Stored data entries
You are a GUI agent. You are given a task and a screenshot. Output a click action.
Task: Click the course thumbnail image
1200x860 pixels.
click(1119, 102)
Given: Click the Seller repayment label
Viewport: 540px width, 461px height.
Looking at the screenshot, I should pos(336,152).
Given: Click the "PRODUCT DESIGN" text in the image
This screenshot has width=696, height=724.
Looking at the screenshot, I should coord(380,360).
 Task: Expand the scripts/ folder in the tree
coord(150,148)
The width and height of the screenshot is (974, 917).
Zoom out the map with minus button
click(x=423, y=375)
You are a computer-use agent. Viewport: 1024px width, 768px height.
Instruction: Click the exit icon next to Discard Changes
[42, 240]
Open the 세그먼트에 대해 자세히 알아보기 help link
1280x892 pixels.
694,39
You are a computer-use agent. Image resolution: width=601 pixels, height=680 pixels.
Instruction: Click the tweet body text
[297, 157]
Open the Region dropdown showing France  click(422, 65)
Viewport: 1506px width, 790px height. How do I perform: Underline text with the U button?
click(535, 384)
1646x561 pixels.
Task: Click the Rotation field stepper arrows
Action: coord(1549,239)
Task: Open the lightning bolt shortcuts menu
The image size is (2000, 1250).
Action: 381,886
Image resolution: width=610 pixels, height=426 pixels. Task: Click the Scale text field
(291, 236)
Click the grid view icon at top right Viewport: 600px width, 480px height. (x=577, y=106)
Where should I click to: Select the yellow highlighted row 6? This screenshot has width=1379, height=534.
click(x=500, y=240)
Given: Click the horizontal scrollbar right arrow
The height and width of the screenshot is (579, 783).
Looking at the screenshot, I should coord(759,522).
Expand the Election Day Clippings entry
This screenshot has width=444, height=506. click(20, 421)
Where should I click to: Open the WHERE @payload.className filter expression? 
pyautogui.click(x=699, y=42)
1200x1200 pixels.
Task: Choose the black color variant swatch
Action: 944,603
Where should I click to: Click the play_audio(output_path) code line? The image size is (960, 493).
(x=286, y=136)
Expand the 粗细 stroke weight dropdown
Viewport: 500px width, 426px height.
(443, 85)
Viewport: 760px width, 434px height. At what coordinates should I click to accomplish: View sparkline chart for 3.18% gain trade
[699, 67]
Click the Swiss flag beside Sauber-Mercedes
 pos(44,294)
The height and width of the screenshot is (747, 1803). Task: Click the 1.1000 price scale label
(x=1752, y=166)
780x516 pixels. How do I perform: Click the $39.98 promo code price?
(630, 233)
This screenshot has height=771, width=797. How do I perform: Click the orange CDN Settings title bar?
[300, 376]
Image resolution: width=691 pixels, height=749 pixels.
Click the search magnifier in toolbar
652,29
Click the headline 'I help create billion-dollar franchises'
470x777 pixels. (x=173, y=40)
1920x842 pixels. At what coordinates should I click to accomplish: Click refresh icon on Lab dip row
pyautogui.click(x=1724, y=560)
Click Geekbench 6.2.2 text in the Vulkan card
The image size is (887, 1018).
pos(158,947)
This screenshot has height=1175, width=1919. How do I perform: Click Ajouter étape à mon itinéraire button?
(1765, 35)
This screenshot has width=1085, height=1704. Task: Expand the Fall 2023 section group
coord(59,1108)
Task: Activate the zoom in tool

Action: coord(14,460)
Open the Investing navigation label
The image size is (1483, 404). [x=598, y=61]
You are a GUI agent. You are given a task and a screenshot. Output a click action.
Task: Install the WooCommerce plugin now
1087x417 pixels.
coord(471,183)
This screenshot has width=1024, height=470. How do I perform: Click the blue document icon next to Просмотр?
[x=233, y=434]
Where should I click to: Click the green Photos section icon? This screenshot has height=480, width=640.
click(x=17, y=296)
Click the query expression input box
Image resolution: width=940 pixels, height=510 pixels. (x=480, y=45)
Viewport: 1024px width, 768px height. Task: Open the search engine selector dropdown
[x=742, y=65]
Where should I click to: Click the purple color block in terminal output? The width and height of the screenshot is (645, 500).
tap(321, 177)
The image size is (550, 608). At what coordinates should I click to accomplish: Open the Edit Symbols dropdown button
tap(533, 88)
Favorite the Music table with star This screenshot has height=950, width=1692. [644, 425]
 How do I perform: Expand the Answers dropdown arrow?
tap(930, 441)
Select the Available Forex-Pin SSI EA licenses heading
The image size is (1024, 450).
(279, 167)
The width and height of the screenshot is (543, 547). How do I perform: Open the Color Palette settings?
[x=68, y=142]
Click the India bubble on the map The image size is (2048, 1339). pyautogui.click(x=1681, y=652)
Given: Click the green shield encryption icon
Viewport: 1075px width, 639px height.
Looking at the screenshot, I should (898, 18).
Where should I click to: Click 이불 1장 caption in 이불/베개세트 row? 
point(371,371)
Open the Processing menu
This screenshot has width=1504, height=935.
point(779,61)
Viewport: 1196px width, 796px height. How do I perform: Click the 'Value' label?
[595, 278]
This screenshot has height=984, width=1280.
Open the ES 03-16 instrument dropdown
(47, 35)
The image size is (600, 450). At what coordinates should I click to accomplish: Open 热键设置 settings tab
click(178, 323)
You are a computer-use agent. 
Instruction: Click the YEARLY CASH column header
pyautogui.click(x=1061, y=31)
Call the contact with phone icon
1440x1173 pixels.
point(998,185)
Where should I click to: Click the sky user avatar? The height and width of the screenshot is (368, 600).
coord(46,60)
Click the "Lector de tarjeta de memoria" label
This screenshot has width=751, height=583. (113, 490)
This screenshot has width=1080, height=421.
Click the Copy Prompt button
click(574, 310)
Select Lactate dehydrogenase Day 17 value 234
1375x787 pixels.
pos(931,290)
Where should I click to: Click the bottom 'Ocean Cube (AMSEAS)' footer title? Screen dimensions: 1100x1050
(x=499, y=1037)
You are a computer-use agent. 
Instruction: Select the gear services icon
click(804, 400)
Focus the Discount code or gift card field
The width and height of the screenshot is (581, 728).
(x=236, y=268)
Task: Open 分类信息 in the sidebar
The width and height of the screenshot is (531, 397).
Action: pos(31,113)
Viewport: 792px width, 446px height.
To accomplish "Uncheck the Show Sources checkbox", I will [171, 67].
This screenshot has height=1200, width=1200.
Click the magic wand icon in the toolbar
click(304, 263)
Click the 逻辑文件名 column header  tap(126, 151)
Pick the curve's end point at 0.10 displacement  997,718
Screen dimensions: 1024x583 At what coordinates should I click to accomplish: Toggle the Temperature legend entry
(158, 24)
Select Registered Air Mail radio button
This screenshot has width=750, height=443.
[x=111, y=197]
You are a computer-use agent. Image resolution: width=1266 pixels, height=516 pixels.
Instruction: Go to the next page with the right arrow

▶ DIRECTIONS FOR THIS TASK:
Restate exactly the records above from their first line through the line that holds "Open the Region", please, including both and leaving out all others.

▶ ANSWER BOX:
You are a GUI agent. You are given a task and a screenshot. Output a click action.
Task: Click the course thumbnail image
1200x860 pixels.
click(1119, 102)
Given: Click the Seller repayment label
Viewport: 540px width, 461px height.
Looking at the screenshot, I should pos(336,152).
Given: Click the "PRODUCT DESIGN" text in the image
This screenshot has width=696, height=724.
Looking at the screenshot, I should coord(380,360).
 Task: Expand the scripts/ folder in the tree
coord(150,148)
The width and height of the screenshot is (974, 917).
Zoom out the map with minus button
click(x=423, y=375)
You are a computer-use agent. Viewport: 1024px width, 768px height.
Instruction: Click the exit icon next to Discard Changes
[42, 240]
Open the 세그먼트에 대해 자세히 알아보기 help link
1280x892 pixels.
694,39
You are a computer-use agent. Image resolution: width=601 pixels, height=680 pixels.
Instruction: Click the tweet body text
[297, 157]
Open the Region dropdown showing France  click(422, 65)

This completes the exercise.